An Alarming Rise in Mental Health Problems in Indian Youth, Finds a Survey
Between 2020 and 2023, there has been a spike in mental health issues amongst young Indians as per a report that surveyed 106,427 respondents across 36 States and Union Territories, aged between 18 and 74 years.
गाँव कनेक्शन 1 Nov 2023 9:35 AM GMT
The pandemic threw a wrench in the lives of millions impacting them in unimaginable ways. Loss of incomes, loss of family and friends, ill health, fear… have given rise to another worrisome matter, a spiralling of mental health problems.
A study conducted by Sapien Labs Centre for the Human Brain and Mind, India and Krea University, India examines the state of mental health among primarily English-speaking internet-enabled individuals, with a focus on youth between 18 and 24 years of age, and their state of mind between 2020 and 2023.
In order to gather data for the Mental State of India report, a pan-India survey was undertaken with 106,427 respondents across 36 States and Union Territories, aged between 18 and 74 years.
While there has been a general decline in mental health since the pandemic with job losses, forced isolations, less social interactions and an increased use of social media and the internet, Indians between the ages of 18 and 24 years have fared the worst.
Figure: Percent distressed or struggling - 2020 to 2023
Interestingly, the study found that the respondents in that age group of 18 and 24 years from the two southern states of Tamil Nadu and Kerala displayed a better mental health profile than their counterparts in north India.
The study underscored the need to look at early risk factors that can inform preventive strategies.
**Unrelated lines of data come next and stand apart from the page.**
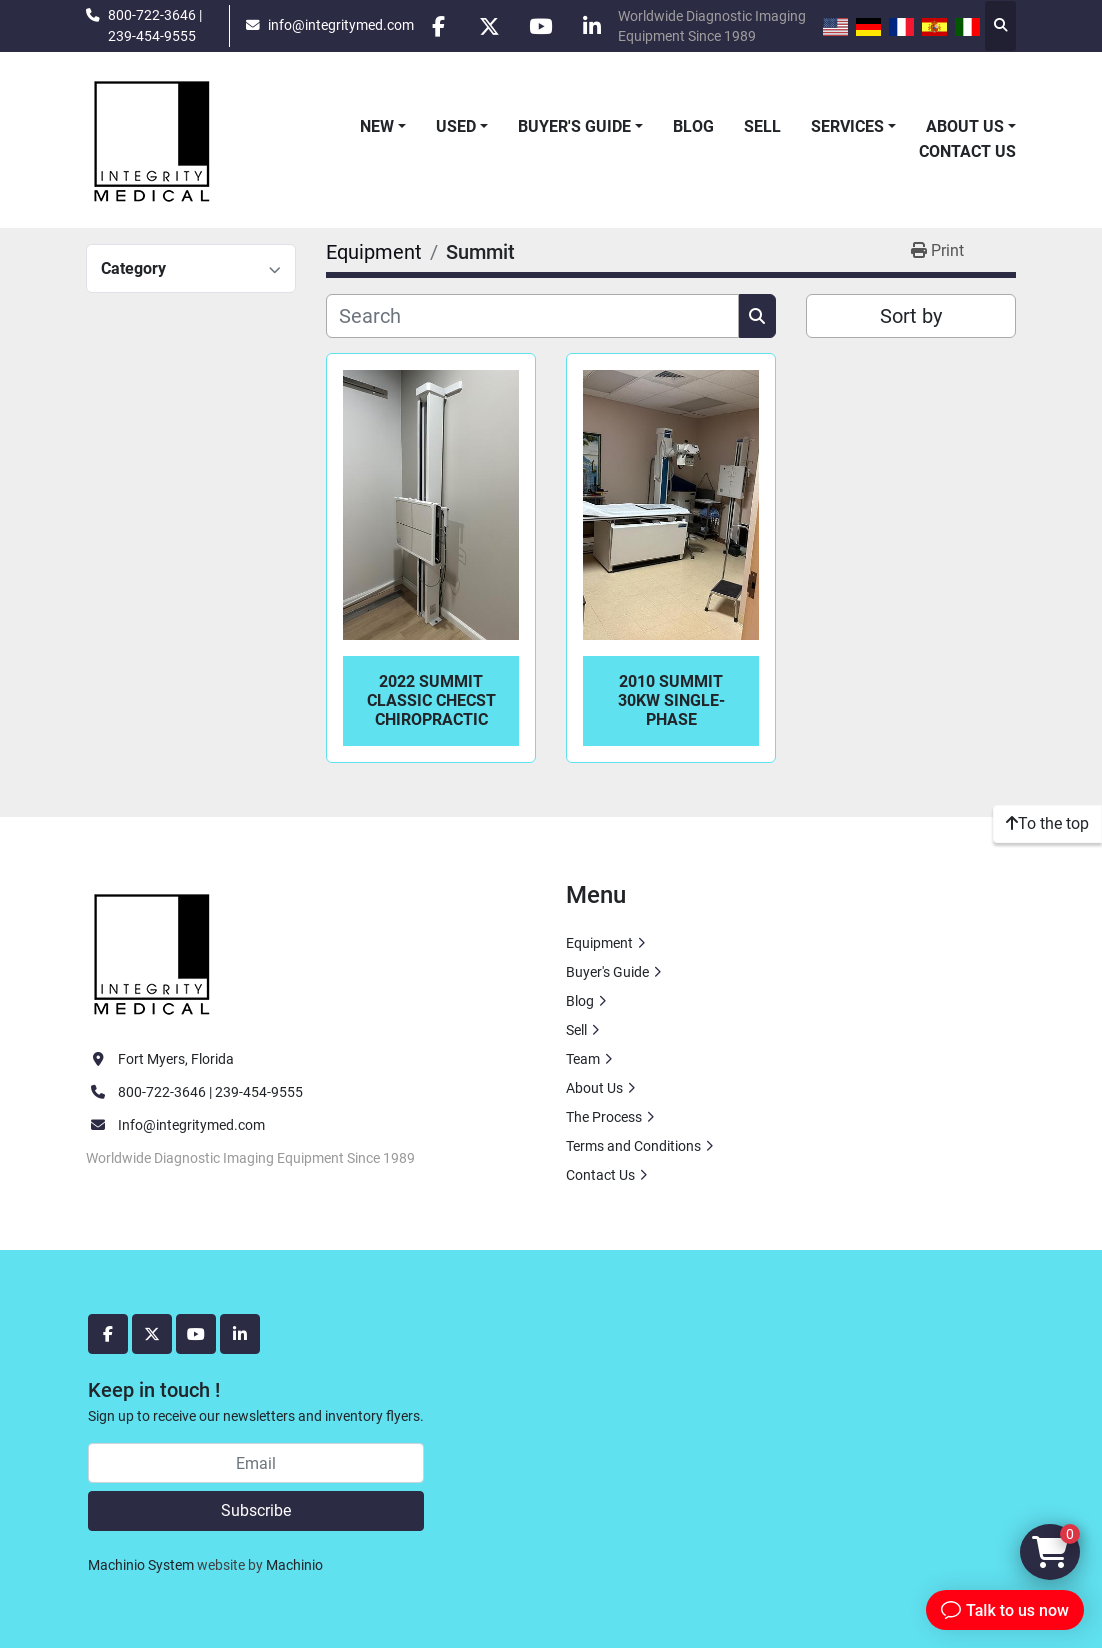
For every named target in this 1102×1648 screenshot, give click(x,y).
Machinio (294, 1565)
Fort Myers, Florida (176, 1059)
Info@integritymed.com (191, 1125)
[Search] (532, 316)
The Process (604, 1117)
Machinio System (141, 1565)
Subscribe (256, 1510)
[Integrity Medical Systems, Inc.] (153, 951)
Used (456, 126)
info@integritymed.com (341, 25)
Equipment (599, 943)
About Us (965, 126)
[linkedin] (592, 26)
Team (583, 1059)
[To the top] (1047, 824)
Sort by (911, 316)
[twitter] (490, 26)
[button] (383, 127)
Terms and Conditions (633, 1146)
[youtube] (541, 26)
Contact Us (967, 151)
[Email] (256, 1463)
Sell (762, 126)
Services (847, 126)
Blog (693, 126)
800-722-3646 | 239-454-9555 (155, 25)
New (377, 126)
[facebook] (439, 26)
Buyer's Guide (574, 126)
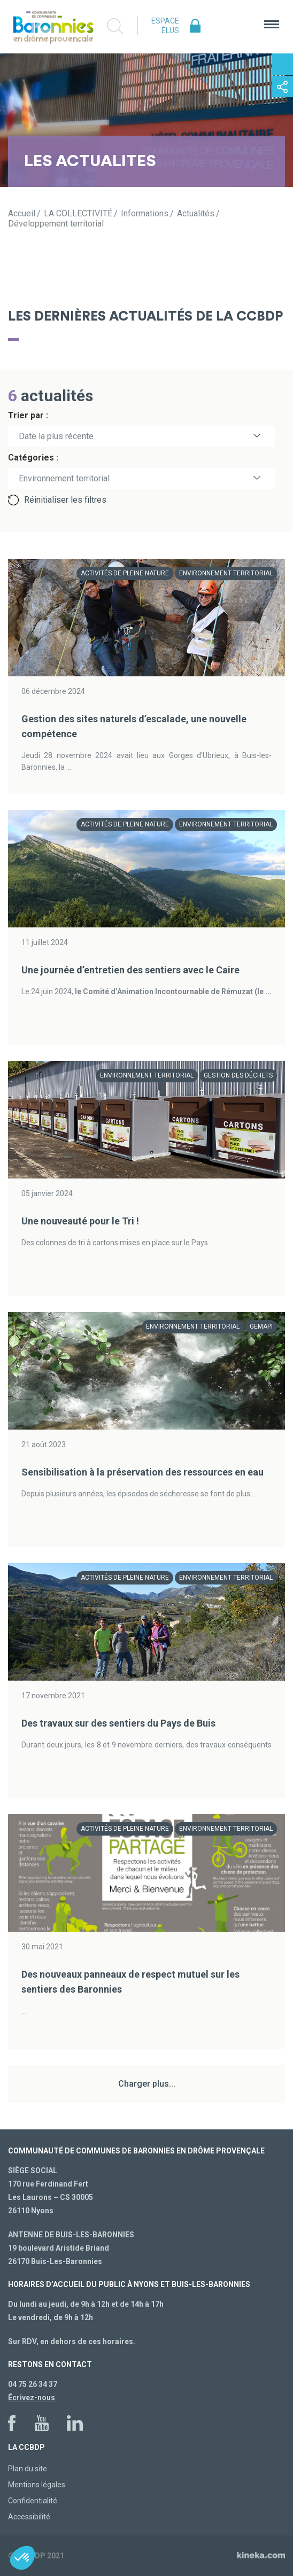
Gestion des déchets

Mental health of the country’s 200 million and more young people is paramount as they enter the workforce.
The fact that even the more educated, predominantly English-speaking internet-enabled youth are struggling is cause for concern, and may come in the way of them performing efficiently or effectively in their professions.
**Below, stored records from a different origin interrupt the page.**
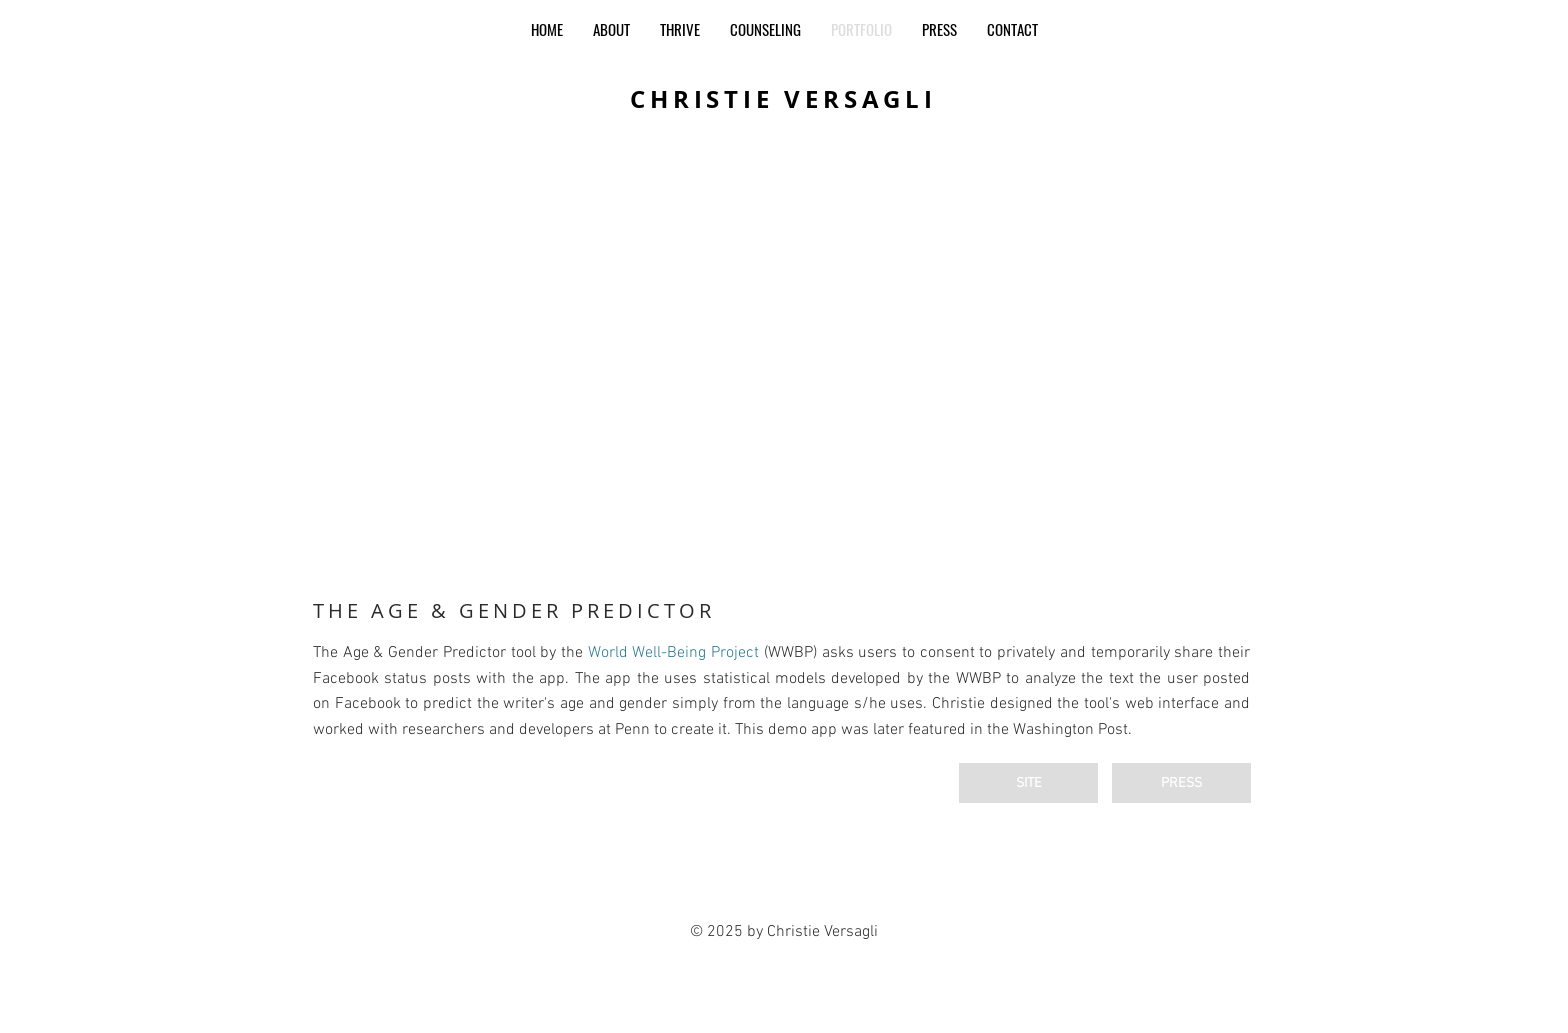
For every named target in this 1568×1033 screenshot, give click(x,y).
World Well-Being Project (673, 653)
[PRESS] (1181, 783)
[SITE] (1028, 783)
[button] (784, 367)
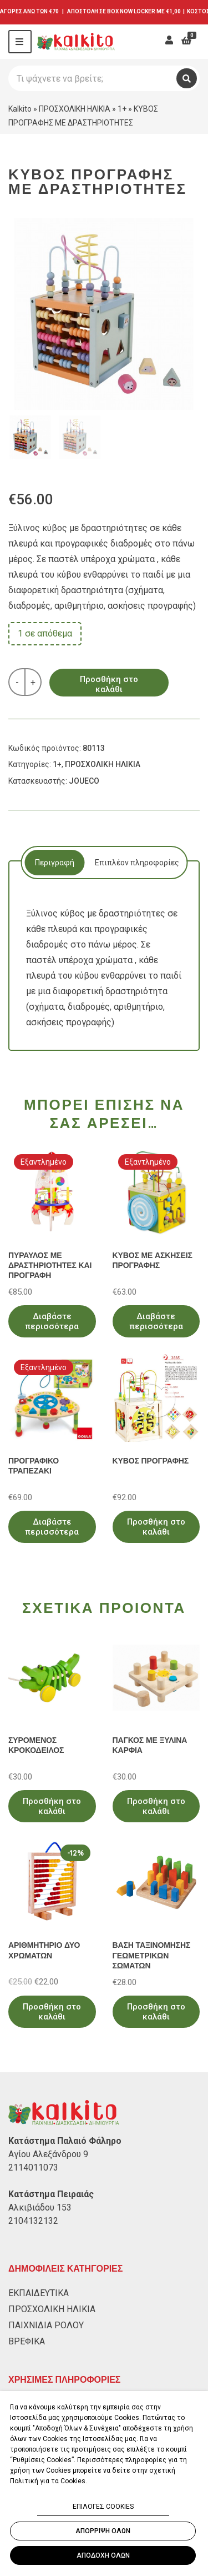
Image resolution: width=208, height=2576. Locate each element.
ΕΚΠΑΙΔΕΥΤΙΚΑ (38, 2293)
Shailender Swaminathan, director, Sapien Labs Centre for the Human Brain and Mind, India, explained how across India, the youth, considered to be the ‘Demographic Dividend’ are in increasing distress post-COVID. He said given the sheer scale and complexity of the problem, a more preventative approach may be necessary to tackle the matter.
“As we attempt to ‘unlock’ the potential of youth to spur development, robust data is the need of the hour — to provide early warning signals and inform policy and advocacy efforts,” he said at the release of the report.
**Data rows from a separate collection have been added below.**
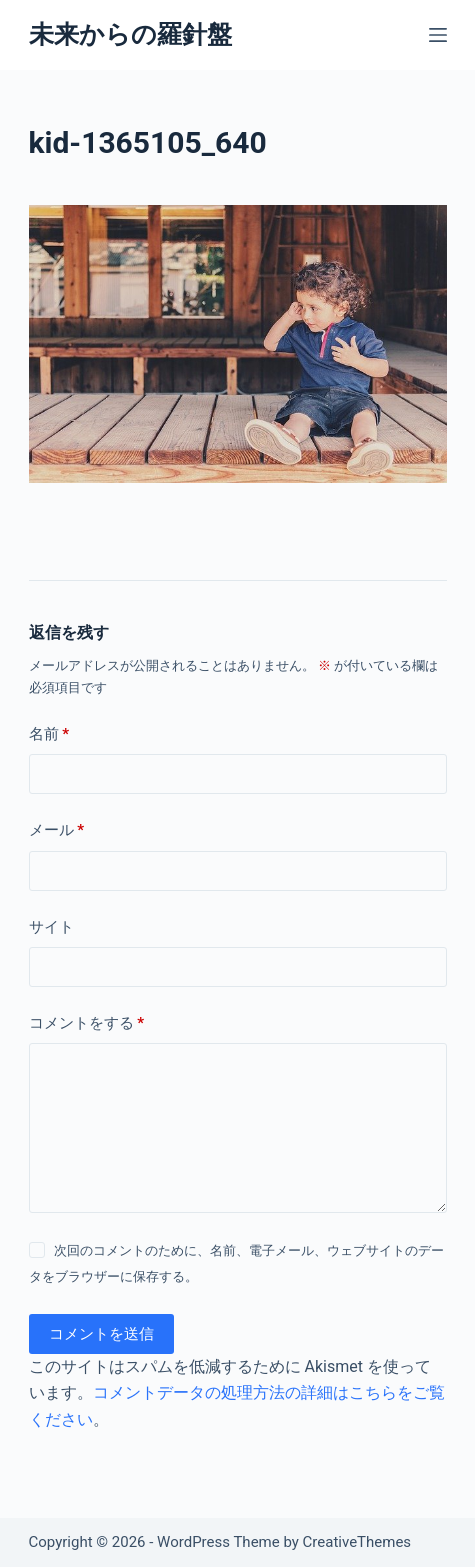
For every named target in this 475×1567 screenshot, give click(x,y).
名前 (49, 734)
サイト (51, 927)
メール (57, 830)
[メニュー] (438, 35)
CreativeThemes (357, 1542)
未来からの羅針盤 (130, 34)
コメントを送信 (101, 1334)
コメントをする (87, 1023)
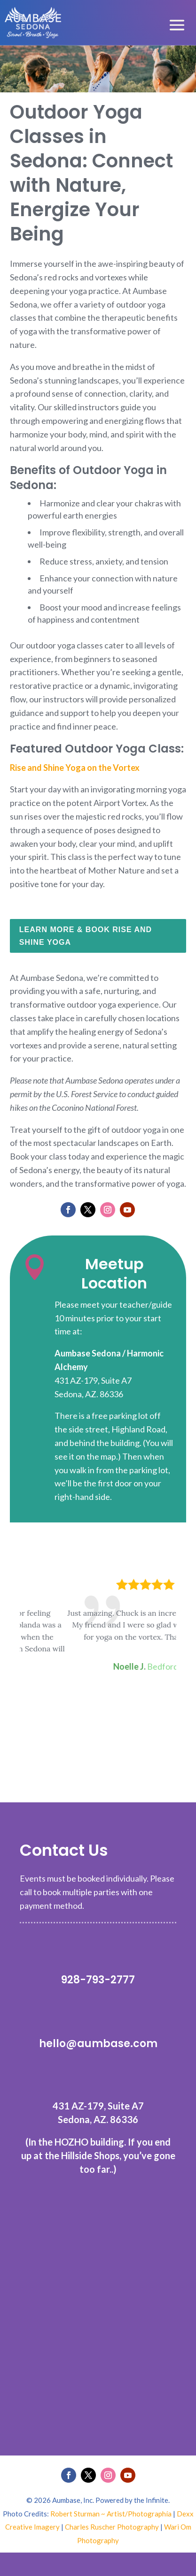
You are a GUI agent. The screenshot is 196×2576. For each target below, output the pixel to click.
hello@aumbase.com (98, 2043)
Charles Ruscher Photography (112, 2527)
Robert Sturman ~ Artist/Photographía (111, 2513)
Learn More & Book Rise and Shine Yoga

He cited a previously published global report that found some evidence that delaying the adoption of smartphones is linked with better mental health outcomes for 18-24-year-olds. He added that large scale reports such as this one were indispensable for piecing together the country's mental health puzzle and bridging a critical data gap.
The Sapien Labs Centre for the Human Brain and Mind in India is a collaboration between Sapien Labs (USA) and Krea University, with an aim to pursue research and learning related to the human brain and mind. The Centre plans to extend this critical work beyond English-speaking participants from India, to include other language groups.
Subsequent work of the Centre will examine the role of other risk factors such as processed food consumption, exercise and family relationships on the mental well-being of adolescents and youth, in addition to smartphone access and use.